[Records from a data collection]
....
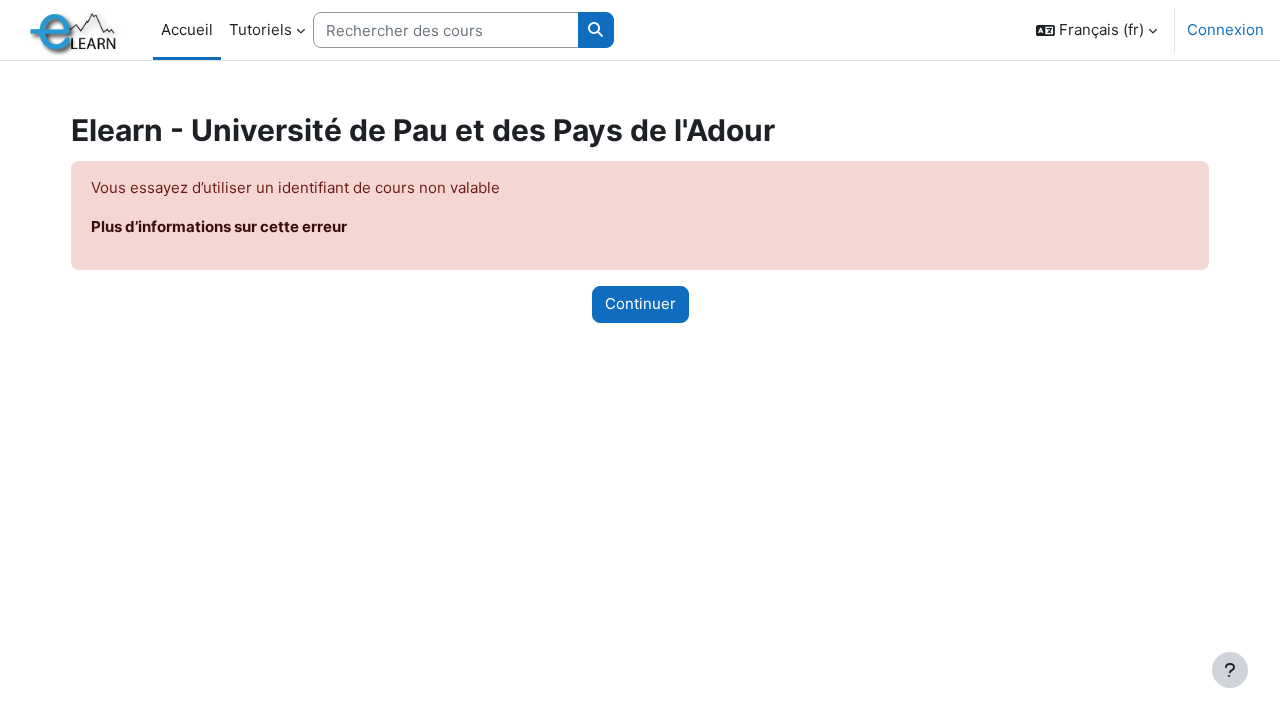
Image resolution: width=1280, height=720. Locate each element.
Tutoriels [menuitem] (260, 29)
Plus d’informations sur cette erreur (219, 226)
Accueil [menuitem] (187, 29)
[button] (1096, 30)
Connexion (1225, 29)
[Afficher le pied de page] (1230, 670)
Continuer (640, 303)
....
Exercise directions
With the pictures left out, write out all of the data exactly.

Final answer
Image resolution: width=1280, height=720. Locate each element.
Tutoriels [menuitem] (260, 29)
Plus d’informations sur cette erreur (219, 226)
Accueil [menuitem] (187, 29)
[button] (1096, 30)
Connexion (1225, 29)
[Afficher le pied de page] (1230, 670)
Continuer (640, 303)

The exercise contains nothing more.